-------- Record extracts --------

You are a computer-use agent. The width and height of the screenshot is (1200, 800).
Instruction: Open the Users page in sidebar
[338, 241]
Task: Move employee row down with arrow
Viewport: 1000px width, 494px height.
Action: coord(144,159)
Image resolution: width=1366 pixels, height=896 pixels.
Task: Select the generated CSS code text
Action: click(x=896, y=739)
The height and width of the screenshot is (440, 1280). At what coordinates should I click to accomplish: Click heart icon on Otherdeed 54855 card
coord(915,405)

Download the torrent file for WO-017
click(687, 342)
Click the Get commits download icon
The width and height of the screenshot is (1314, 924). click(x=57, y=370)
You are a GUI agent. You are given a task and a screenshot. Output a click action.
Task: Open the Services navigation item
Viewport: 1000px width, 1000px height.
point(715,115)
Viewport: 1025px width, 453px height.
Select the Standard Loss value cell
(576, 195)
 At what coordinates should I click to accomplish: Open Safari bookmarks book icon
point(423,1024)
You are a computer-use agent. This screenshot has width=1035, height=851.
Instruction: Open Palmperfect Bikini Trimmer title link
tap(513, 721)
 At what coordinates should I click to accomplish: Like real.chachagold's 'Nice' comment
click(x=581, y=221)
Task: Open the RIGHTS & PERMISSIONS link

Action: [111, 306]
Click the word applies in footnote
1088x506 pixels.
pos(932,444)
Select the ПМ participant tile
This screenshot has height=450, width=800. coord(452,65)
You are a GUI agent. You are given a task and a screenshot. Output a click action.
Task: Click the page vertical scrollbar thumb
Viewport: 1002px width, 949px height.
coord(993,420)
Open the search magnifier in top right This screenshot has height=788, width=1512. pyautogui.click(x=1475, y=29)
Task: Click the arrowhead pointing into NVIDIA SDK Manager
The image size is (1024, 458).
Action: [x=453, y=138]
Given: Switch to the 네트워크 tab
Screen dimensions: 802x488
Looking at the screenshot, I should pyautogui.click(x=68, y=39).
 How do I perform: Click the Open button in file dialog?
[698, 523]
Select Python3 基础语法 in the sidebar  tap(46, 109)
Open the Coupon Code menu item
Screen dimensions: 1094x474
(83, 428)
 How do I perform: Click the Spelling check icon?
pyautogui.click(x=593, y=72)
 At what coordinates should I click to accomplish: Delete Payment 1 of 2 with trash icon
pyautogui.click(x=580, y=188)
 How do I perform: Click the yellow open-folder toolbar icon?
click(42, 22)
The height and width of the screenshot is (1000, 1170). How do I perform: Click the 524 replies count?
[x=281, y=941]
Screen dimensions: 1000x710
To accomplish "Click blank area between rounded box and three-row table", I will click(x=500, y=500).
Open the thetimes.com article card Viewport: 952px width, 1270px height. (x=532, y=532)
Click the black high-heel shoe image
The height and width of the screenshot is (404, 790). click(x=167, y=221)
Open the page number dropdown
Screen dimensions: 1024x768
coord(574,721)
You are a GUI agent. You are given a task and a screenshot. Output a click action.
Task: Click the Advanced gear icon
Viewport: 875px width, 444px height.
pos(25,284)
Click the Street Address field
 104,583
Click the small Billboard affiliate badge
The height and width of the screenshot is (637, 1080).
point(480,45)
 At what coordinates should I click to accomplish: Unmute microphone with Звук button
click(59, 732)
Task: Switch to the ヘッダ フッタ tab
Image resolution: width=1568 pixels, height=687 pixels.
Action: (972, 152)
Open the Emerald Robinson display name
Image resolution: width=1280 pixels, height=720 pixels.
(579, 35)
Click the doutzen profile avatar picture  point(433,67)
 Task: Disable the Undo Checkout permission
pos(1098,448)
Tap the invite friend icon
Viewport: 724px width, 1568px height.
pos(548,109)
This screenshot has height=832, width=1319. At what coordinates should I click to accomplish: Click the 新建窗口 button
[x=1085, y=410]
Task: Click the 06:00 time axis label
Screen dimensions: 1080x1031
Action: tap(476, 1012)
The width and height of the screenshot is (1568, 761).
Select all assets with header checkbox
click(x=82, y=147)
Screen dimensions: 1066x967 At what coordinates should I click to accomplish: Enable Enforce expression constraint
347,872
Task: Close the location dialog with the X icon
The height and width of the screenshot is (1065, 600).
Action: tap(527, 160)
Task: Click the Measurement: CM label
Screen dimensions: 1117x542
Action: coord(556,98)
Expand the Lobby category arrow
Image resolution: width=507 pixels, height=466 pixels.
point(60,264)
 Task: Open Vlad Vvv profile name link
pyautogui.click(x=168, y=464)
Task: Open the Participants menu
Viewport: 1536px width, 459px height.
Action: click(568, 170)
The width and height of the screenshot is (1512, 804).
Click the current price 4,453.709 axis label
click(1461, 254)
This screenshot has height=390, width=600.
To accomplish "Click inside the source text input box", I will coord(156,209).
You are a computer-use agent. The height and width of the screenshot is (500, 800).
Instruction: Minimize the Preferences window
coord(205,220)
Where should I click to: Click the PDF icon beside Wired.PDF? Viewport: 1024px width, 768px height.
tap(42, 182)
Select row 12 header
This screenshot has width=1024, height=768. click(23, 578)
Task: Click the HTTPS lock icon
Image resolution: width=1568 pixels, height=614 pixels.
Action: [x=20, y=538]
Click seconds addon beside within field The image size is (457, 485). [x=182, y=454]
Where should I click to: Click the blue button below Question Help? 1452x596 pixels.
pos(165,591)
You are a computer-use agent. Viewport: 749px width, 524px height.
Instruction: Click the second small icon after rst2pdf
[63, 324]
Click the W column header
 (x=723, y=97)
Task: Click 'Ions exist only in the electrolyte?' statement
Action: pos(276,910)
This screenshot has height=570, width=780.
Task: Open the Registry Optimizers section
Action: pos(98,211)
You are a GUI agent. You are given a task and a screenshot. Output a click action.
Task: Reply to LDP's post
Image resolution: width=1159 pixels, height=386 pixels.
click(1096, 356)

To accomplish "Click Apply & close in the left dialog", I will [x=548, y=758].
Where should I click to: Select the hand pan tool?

--------

# Assignment
Which lines of the listing include the string "Switch"? Pull them out.

# Task output
Given: Switch to the 네트워크 tab
Task: Switch to the ヘッダ フッタ tab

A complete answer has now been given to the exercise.